Though methodologies, measurable success and quality assurance are common concepts in the world of Project Management, there is a disconnect between the tools a Project Managers uses to successfully complete projects and the tools that Program Managers use to manage their Programs and Project Managers respectively. Project Managers spend years acquiring the necessary training and developing the necessary disciplines that set them apart from a typical line or operations manager. The fundamental difference is a Project Manager learns to develop and employ a project plan that can be used to forecast the impact of progress, lack of progress or issues to the end date and cost, in an effort to develop appropriate responses to issues and mitigate their impact to the greatest extent possible.
The disconnect happens when Project Managers get promoted to Program Managers they go back to simply utilizing the shared disciplines of a line manager. Program plans become game plans, decisions are made based on trust and opinion rather than data, and status and health become subjective based on their audience.
Leveraging our approach to Program Management, we have developed Program Management Performance Tools and Best Practices that continues to build on the shared disciplines of a Line Manager and the unique discipline of a Project Manager to allow Program leadership to identify and quantify Risk in a consistent, measurable, and objective fashion.
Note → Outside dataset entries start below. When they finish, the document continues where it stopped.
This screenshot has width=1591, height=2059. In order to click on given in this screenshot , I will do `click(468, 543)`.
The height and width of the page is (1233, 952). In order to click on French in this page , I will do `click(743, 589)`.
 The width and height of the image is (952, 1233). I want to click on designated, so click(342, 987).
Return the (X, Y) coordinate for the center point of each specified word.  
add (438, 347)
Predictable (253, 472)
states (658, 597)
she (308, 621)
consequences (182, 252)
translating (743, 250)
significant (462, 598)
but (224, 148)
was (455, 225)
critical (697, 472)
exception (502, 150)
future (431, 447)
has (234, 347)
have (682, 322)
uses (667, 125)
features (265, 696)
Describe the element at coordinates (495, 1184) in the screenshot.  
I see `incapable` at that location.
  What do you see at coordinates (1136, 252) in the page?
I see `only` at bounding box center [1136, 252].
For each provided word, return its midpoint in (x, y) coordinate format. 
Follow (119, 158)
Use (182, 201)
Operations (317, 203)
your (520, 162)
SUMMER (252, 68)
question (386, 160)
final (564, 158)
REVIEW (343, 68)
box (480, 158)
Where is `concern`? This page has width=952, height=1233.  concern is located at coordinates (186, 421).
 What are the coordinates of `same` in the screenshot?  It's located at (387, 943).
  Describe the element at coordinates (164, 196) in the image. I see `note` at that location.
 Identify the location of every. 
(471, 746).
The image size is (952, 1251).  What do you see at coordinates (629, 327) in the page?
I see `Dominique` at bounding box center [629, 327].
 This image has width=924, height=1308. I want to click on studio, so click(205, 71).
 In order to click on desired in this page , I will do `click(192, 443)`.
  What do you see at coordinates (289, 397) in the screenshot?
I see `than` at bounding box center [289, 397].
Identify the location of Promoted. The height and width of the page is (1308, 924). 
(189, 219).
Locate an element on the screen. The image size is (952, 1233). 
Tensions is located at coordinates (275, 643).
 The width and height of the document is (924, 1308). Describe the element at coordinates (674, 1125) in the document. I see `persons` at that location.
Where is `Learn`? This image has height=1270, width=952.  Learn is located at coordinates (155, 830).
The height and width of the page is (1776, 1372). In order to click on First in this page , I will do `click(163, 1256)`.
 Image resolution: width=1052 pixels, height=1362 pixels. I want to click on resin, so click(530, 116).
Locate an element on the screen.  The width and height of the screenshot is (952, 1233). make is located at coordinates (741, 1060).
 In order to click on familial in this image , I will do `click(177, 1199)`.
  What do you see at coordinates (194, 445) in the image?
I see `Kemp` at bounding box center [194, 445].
Our unique approach to identifying Risk gives project leaders the ability to target the individual Project Managers development in a fashion that mitigates immediate project Risk and completely eliminates future occurrence. Our quality assured standard ensures project executives have accurate program performance data that can be used to determine the “Highest-Need” projects, and make data driven decisions on how they prioritize their program and invest their time in order to affect the outcome.